- _Exercise goal_
The line containing "The width and" and every line after it, through the end of the records below, are to be reproduced exactly, with the pictures left out.
[[ Task inputs, beginning ]]
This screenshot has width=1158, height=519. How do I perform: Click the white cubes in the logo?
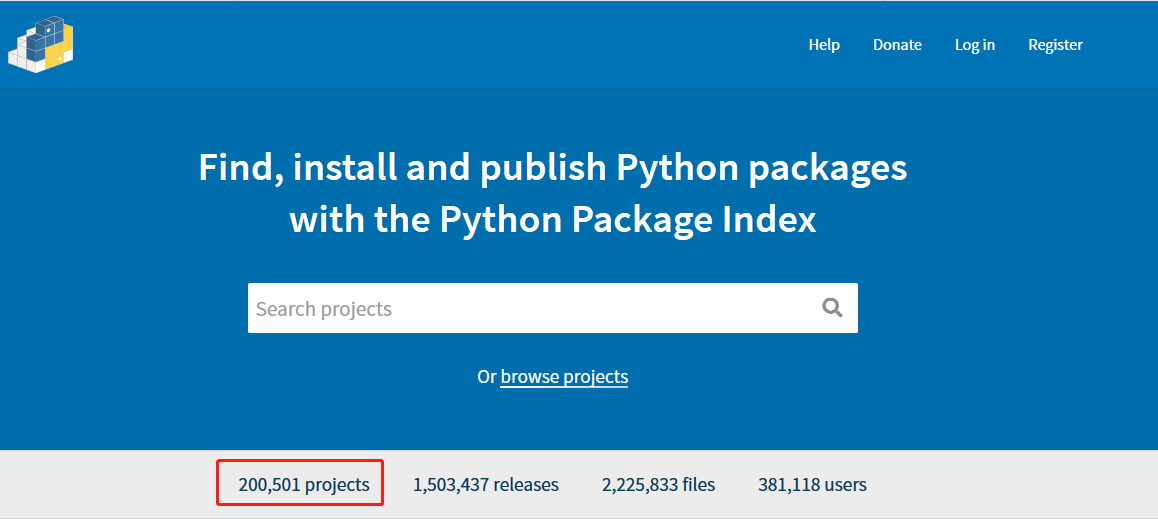click(22, 58)
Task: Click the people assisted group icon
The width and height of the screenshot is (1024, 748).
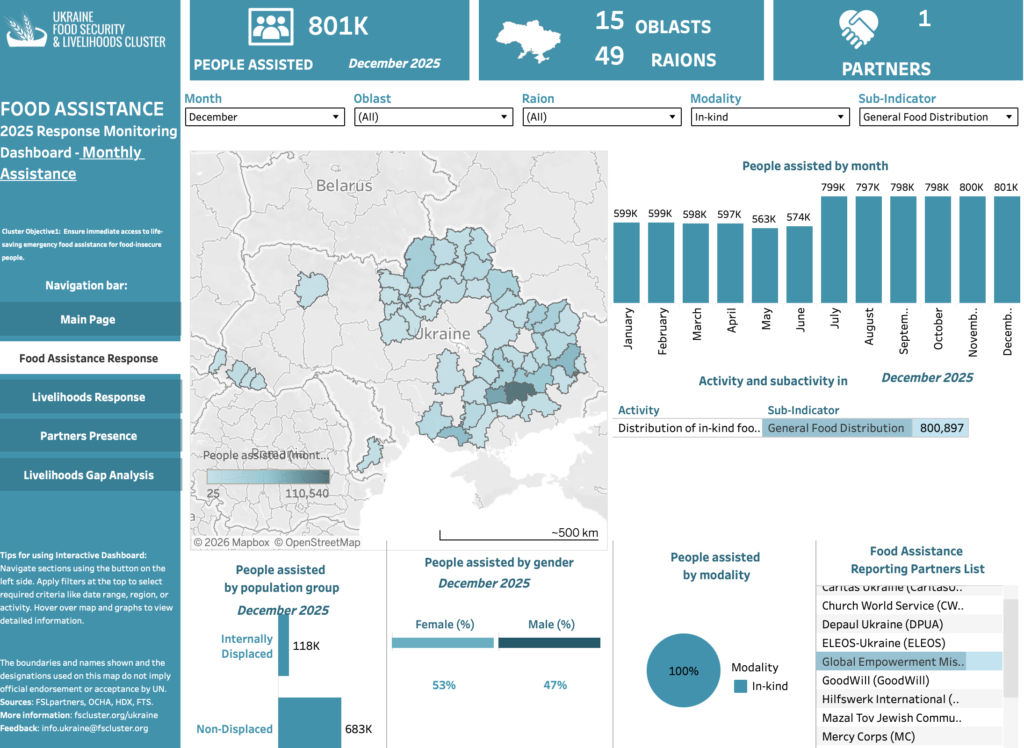Action: coord(270,26)
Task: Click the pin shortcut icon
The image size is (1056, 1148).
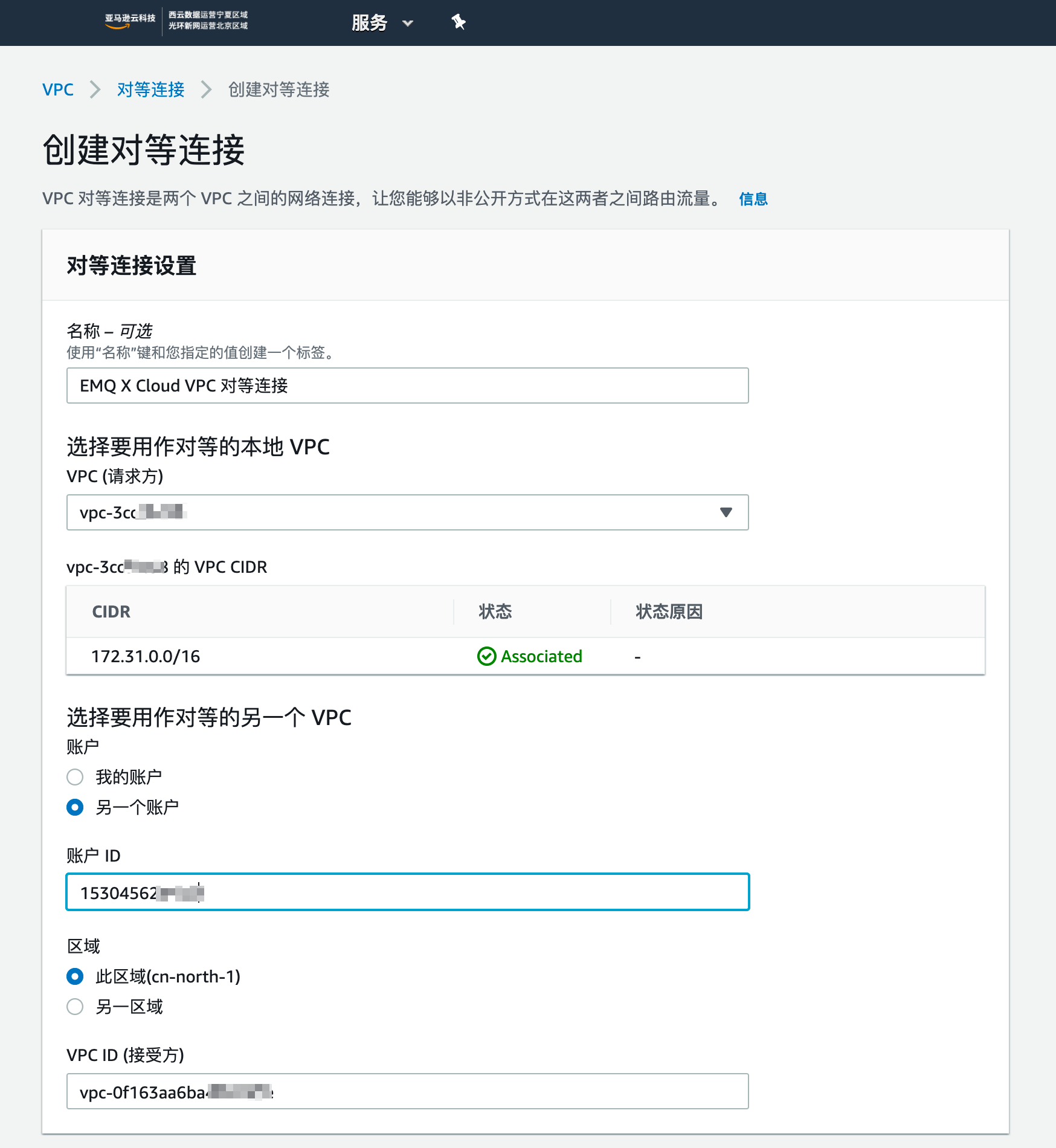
[[ Task inputs, end ]]
- _Result of this task_
The width and height of the screenshot is (1024, 748).
Action: coord(270,26)
Task: Click the pin shortcut icon
The image size is (1056, 1148).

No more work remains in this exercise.